Lewis on Progress and Planned Societies

. . . the new oligarchy must more and more base its claim to plan us on its claim to knowledge . . . . This means they must increasingly rely on the advice of scientist, till in the end the politicians proper become merely the scientists' puppets. Technocracy is the form to which a planned society must tend.
"Is Progress Possible? Willing Slaves of the Welfare State," God in the Dock, ed. Walter Hooper, Grand Rapids, MI: William B. Eerdmans Publishing Company, 1970, pp. 314-15

We have on the one hand a desperate need; hunger, sickness, and the dread of war. We have, on the other, the conception of something that might meet it: omnicompetent global technocracy. Are not these the ideal opportunity for enslavement?
"Is Progress Possible? Willing Slaves of the Welfare State," God in the Dock, ed. Walter Hooper, Grand Rapids, MI: William B. Eerdmans Publishing Company, 1970, pp. 315-16

What assurance have we that our masters will or can keep the promise which induced us to sell ourselves?
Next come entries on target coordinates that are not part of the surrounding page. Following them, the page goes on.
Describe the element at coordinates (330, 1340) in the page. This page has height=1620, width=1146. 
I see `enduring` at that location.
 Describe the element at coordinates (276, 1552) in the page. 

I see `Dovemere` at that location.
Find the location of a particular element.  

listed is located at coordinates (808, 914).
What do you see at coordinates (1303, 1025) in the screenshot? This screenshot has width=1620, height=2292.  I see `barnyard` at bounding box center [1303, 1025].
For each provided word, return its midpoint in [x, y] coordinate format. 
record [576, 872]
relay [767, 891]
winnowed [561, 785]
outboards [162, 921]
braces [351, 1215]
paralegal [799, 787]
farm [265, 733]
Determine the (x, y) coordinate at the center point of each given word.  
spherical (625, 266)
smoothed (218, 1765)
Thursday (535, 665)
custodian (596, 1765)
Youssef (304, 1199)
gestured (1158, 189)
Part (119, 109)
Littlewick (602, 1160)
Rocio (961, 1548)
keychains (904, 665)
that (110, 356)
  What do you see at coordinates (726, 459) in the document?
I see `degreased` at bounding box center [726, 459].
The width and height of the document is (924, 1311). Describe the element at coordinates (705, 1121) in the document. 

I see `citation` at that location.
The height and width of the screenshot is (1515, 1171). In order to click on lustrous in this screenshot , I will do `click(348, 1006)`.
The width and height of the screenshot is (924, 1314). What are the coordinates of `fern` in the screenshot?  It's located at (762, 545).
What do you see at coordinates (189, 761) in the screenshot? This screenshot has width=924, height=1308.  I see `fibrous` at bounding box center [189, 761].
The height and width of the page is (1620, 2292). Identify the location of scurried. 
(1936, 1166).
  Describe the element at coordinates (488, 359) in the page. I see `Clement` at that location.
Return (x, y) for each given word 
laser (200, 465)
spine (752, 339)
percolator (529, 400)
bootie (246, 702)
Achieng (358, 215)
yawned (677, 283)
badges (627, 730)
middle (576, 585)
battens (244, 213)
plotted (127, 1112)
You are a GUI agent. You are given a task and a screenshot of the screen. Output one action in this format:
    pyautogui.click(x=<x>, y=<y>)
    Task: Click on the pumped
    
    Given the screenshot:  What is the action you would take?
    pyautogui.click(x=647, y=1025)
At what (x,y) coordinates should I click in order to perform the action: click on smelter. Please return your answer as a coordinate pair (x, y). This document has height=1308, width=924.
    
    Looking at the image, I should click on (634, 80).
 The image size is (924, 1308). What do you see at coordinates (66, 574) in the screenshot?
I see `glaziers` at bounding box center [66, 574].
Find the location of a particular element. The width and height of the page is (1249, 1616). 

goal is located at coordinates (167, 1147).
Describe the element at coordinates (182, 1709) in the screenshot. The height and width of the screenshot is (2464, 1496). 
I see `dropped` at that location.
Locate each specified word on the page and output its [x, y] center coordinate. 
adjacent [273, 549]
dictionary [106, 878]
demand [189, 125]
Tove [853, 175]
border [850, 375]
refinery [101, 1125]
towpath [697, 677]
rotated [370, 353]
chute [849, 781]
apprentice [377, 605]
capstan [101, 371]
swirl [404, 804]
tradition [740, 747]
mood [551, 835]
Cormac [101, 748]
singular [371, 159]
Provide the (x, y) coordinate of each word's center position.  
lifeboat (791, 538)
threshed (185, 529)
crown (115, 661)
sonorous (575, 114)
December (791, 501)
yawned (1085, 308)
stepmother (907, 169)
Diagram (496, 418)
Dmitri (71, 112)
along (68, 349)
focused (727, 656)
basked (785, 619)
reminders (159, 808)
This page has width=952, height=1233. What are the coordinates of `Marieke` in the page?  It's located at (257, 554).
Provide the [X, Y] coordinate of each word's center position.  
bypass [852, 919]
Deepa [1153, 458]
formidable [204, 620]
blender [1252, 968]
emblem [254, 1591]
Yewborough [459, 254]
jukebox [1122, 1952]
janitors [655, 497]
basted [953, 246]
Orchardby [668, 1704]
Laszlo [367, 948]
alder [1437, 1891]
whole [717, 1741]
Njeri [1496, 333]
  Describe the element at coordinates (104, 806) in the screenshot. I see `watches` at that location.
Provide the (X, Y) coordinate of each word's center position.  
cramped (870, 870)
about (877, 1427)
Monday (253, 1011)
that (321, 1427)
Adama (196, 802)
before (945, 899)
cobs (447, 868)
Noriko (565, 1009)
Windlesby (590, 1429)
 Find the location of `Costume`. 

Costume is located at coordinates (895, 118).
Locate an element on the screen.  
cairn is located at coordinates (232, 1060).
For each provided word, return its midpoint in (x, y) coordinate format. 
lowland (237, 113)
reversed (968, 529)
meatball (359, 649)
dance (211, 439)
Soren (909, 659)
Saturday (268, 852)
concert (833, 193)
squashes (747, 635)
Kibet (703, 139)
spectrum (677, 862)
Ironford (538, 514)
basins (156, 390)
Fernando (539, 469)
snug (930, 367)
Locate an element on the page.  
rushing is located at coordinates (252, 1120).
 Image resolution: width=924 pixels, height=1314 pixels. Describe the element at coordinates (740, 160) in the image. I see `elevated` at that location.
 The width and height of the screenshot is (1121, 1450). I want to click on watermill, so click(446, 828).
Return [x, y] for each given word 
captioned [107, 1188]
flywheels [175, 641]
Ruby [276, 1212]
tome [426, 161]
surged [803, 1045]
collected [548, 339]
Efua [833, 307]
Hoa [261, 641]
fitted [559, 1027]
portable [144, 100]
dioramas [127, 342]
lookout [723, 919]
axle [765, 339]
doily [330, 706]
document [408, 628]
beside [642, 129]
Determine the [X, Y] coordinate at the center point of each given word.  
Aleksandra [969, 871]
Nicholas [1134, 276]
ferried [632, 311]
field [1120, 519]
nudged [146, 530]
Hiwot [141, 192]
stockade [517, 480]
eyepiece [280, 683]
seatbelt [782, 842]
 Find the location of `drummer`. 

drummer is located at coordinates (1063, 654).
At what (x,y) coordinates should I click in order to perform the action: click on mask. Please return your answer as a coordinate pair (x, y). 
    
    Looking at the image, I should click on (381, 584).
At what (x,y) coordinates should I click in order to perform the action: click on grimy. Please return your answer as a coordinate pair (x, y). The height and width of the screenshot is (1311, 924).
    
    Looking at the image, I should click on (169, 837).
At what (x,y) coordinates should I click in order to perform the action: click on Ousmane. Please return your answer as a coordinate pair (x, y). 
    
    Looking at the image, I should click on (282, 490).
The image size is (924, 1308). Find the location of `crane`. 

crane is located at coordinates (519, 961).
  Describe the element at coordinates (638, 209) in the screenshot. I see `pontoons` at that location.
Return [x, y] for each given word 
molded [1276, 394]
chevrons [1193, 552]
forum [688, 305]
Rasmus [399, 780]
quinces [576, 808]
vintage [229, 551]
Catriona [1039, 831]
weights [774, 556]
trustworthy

Let us not be deceived by phrases about 'Man taking charge of his own destiny'. All that can really happen is that some men will take charge of the destiny of all the others.
"Is Progress Possible? Willing Slaves of the Welfare State," God in the Dock, ed. Walter Hooper, Grand Rapids, MI: William B. Eerdmans Publishing Company, 1970, p. 316

The real picture is that of one dominant age . . . which resists all previous ages most successfully [by debunking the traditions] and dominates all subsequent ages most irresistibly [by planning society], and thus is the real master of the human species.
The Abolition of Man, 1947, New York: Macmillan Publishing Co., Inc., 1974, p. 71.

Man's conquest of Nature turns out, in the moment of its consummation, to be Nature's conquest of Man. . . . If the fully planned and conditioned world . . . comes into existence, Nature will be troubled no more by the restive species that rose in revolt against her so many millions of years ago, will be vexed no longer by its chatter of truth and mercy and beauty and happiness.
The Abolition of Man, 1947, New York: Macmillan Publishing Co., Inc., 1974, p. 80.

The price of conquest is to treat a thing as mere Nature. Every conquest over Nature increases her domain. . . . But as soon as we take the final step of reducing our own species to the level of Nature, the whole process is stultified, for this time the being who stood to gain and the being who has been sacrificed are one and the same.
The Abolition of Man, 1947, New York: Macmillan Publishing Co., Inc., 1974, p. 83.

. . . Man's conquest of himself means simply the rule of the Conditioners over the conditioned human material, the world of post-humanity which, some knowingly and some unknowingly, nearly all men in all nations are at present labouring to produce.
The Abolition of Man, 1947, New York: Macmillan Publishing Co., Inc., 1974, p. 86.

The true object [of the modern era as introduced by Bacon] is to extend Man's power to the performance of all things possible. He [Bacon] rejects magic because it does not work, but his goal is that of the magician.
The Abolition of Man, 1947, New York: Macmillan Publishing Co., Inc., 1974, p. 89.